━━━ Dataset entries

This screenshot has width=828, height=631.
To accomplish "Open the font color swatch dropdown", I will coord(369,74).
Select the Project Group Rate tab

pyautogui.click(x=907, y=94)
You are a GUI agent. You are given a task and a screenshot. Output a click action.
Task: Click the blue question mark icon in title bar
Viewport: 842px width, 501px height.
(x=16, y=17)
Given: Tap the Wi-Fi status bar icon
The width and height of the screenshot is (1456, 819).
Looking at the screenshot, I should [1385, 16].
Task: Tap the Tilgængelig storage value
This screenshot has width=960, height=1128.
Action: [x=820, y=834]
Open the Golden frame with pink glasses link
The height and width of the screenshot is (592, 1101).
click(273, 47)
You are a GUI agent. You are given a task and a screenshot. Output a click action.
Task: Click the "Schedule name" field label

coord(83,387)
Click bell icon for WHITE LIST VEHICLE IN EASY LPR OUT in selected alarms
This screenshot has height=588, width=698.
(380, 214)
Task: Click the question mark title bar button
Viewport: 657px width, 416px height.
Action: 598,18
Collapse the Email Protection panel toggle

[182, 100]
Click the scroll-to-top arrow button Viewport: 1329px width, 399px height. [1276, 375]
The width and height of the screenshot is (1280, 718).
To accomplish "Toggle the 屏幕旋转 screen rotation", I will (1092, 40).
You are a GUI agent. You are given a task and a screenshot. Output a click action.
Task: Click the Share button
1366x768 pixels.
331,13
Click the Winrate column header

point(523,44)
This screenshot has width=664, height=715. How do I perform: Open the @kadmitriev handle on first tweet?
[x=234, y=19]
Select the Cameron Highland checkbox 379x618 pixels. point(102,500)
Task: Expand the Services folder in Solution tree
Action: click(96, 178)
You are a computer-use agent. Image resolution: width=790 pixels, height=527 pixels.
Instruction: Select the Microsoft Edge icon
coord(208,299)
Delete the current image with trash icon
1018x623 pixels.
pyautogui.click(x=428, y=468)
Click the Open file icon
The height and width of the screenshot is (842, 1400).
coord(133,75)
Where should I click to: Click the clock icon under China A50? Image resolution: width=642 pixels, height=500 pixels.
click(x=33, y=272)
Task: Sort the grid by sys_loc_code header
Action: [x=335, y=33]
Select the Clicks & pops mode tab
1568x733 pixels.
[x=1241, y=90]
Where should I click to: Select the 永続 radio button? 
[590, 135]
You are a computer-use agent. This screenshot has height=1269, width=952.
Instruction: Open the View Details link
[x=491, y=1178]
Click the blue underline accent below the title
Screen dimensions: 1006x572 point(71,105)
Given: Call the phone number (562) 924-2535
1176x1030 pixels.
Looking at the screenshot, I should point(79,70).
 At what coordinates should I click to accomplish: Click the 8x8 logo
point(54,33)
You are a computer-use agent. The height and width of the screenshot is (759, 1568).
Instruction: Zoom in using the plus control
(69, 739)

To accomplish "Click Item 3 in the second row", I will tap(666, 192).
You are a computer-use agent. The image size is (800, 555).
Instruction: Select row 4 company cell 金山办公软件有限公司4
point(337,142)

━━━━━━

# Your goal
Copy the items above word for word, beginning at the very first line and continuing through the line that contains "Click the scroll-to-top".

# Right answer
This screenshot has width=828, height=631.
To accomplish "Open the font color swatch dropdown", I will coord(369,74).
Select the Project Group Rate tab

pyautogui.click(x=907, y=94)
You are a GUI agent. You are given a task and a screenshot. Output a click action.
Task: Click the blue question mark icon in title bar
Viewport: 842px width, 501px height.
(x=16, y=17)
Given: Tap the Wi-Fi status bar icon
The width and height of the screenshot is (1456, 819).
Looking at the screenshot, I should [1385, 16].
Task: Tap the Tilgængelig storage value
This screenshot has width=960, height=1128.
Action: [x=820, y=834]
Open the Golden frame with pink glasses link
The height and width of the screenshot is (592, 1101).
click(273, 47)
You are a GUI agent. You are given a task and a screenshot. Output a click action.
Task: Click the "Schedule name" field label

coord(83,387)
Click bell icon for WHITE LIST VEHICLE IN EASY LPR OUT in selected alarms
This screenshot has height=588, width=698.
(380, 214)
Task: Click the question mark title bar button
Viewport: 657px width, 416px height.
Action: 598,18
Collapse the Email Protection panel toggle

[182, 100]
Click the scroll-to-top arrow button Viewport: 1329px width, 399px height. [1276, 375]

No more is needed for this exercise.